- Hornik in 2010
- Born: March 7, 1942 (age 84) Haifa, Israel
- Education: Hebrew University in Jerusalem Syracuse University, New York
- Occupations: Vice president, Author, Marketing Professor and Consultant

= Jacob Hornik =

Israeli professor (born 1942)

Jacob Hornik (Hebrew: יעקב הורניק; born March 7, 1942) is a professor in marketing and communications, author of many books and researcher papers, and consultant; currently he is the Vice President and Head of the Management School at the w. Galil Academic College. Hornik is the author of many marketing books and recently published a new edition of the book Marketing Management with Philip Kotler of Northwestern University.
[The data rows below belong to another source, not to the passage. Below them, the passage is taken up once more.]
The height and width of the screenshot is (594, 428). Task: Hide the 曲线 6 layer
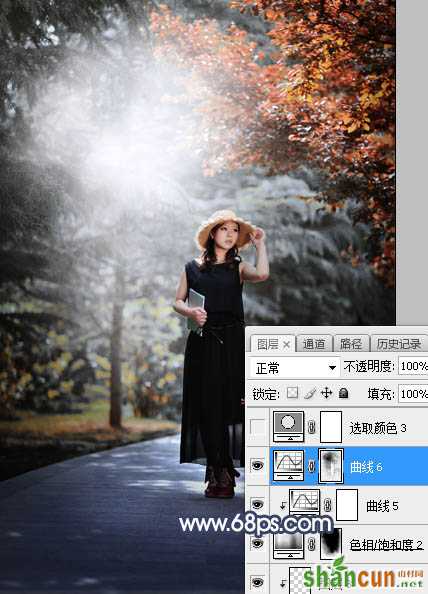point(258,466)
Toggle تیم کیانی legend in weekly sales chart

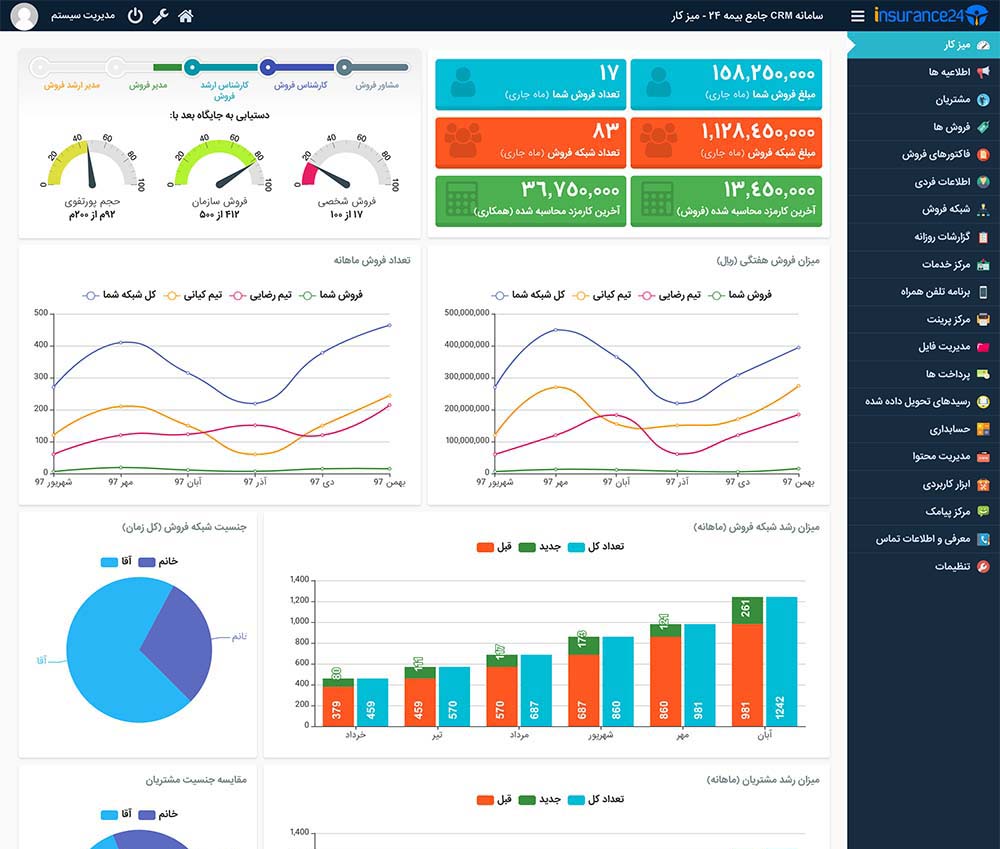[602, 295]
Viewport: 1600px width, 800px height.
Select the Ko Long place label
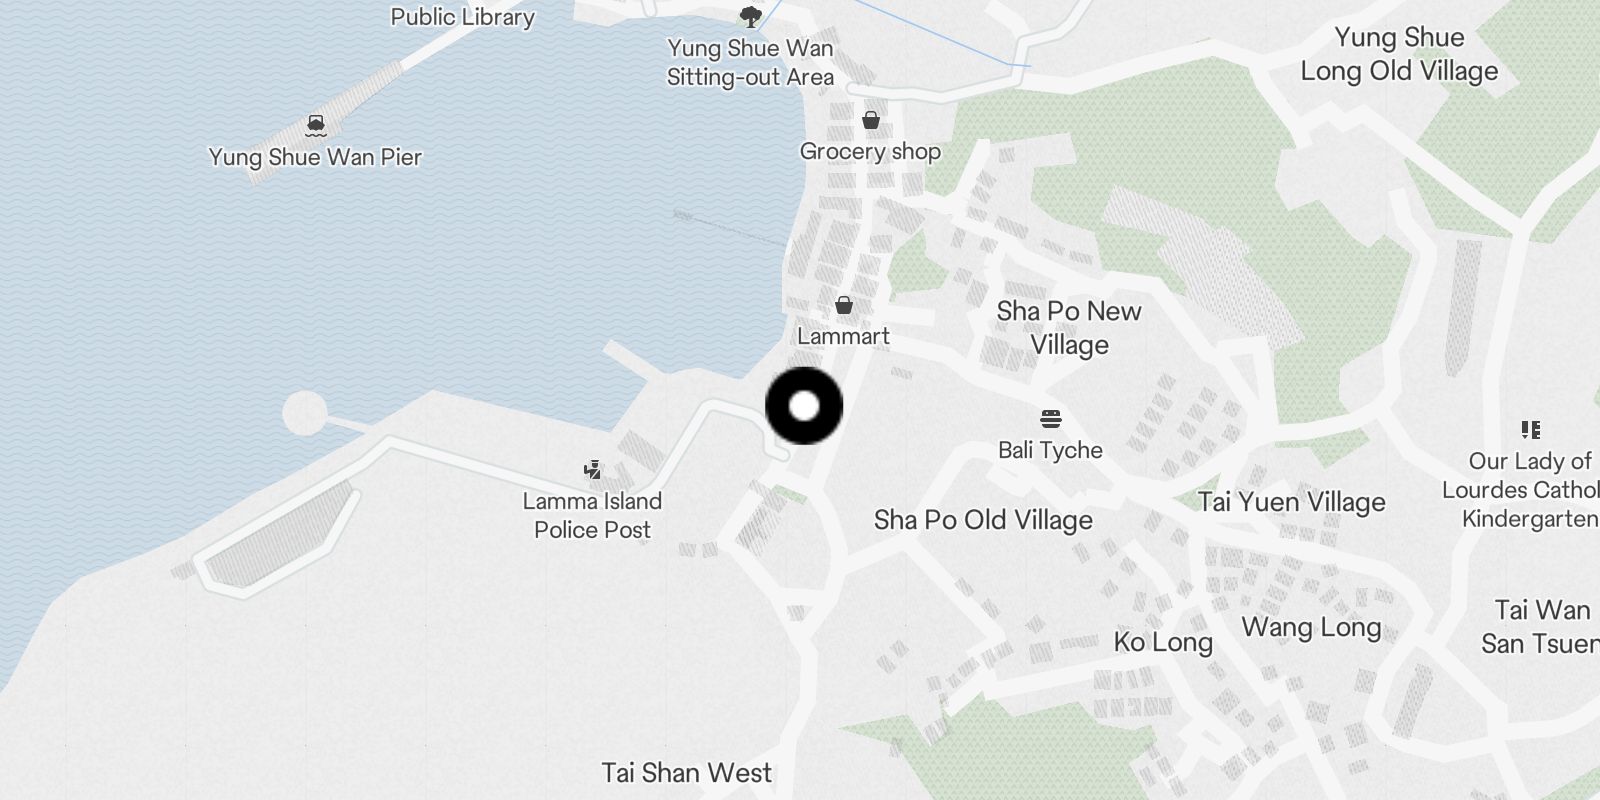1163,642
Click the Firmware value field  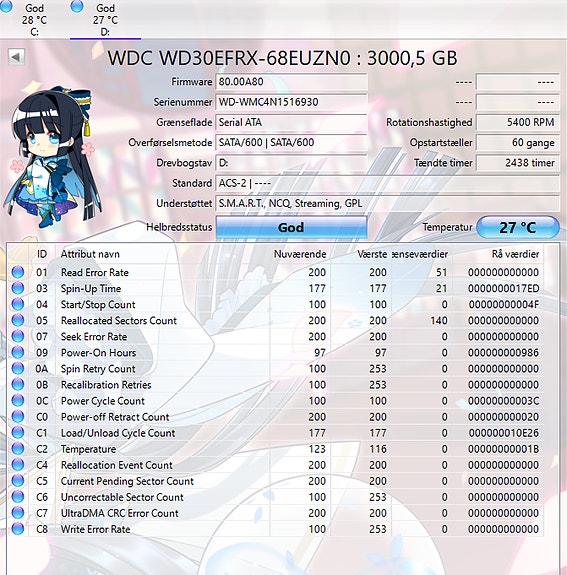coord(291,81)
== Education and academic career ==
Hornik received his B.A. degree in economics and his M.B.A from the Hebrew University in Jerusalem. He then got a scholarship at Syracuse University for his Ph.D. in Business Administration.
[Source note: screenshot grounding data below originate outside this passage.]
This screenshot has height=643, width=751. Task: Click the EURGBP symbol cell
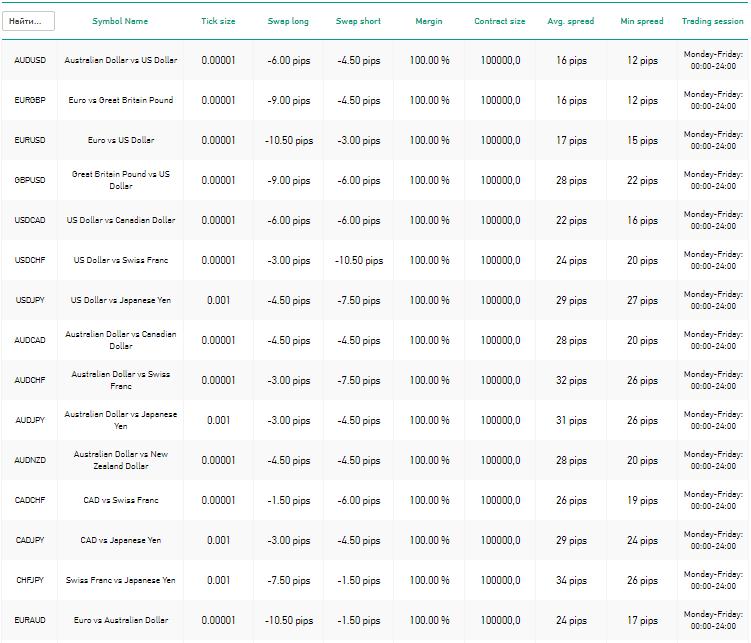point(30,101)

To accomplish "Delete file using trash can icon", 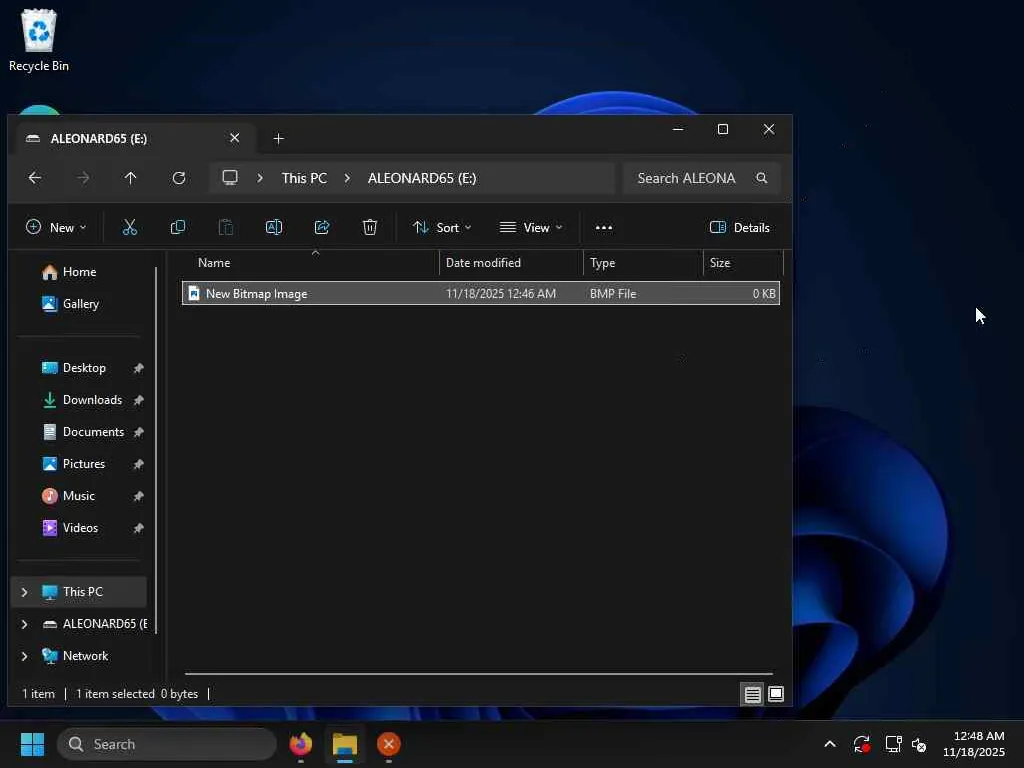I will click(370, 227).
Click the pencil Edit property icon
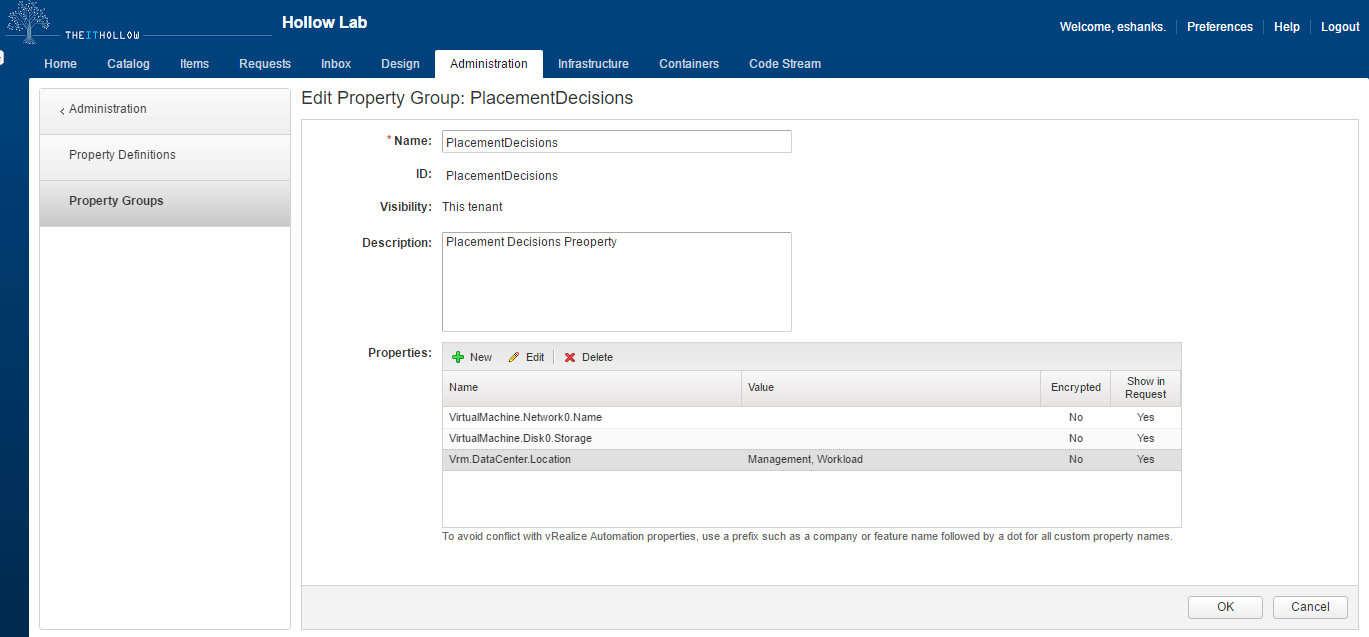The image size is (1369, 637). pos(515,357)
== Selected publications ==

=== Books ===

- Philip Kotler & Jacob Hornik, Marketing Management: The Israeli Edition, 2002,2012 (in Hebrew), OU Publishing Tel Aviv.
- Jacob Hornik & Y. Lieberman, Advertising Management, 1998 (in Hebrew), OU Publishing Tel Aviv.
- Jacob Hornik, Surveys and Public Opinion Polls, 2001, (in Hebrew), OU Publishing Tel Aviv.

=== Articles ===

- "Inferring the distribution of households' duration of residence" (with S. Anili and M. Israeli) Journal of Business and Economic Statistics, July 2000.
- "Tactile stimulation and consumer response", The Journal of Consumer Research, Dec.1992.
- "Repeated advertising exposures: A system point approach to nonuniform insertions" (with P. Brill), Operations Research, Feb. 1988.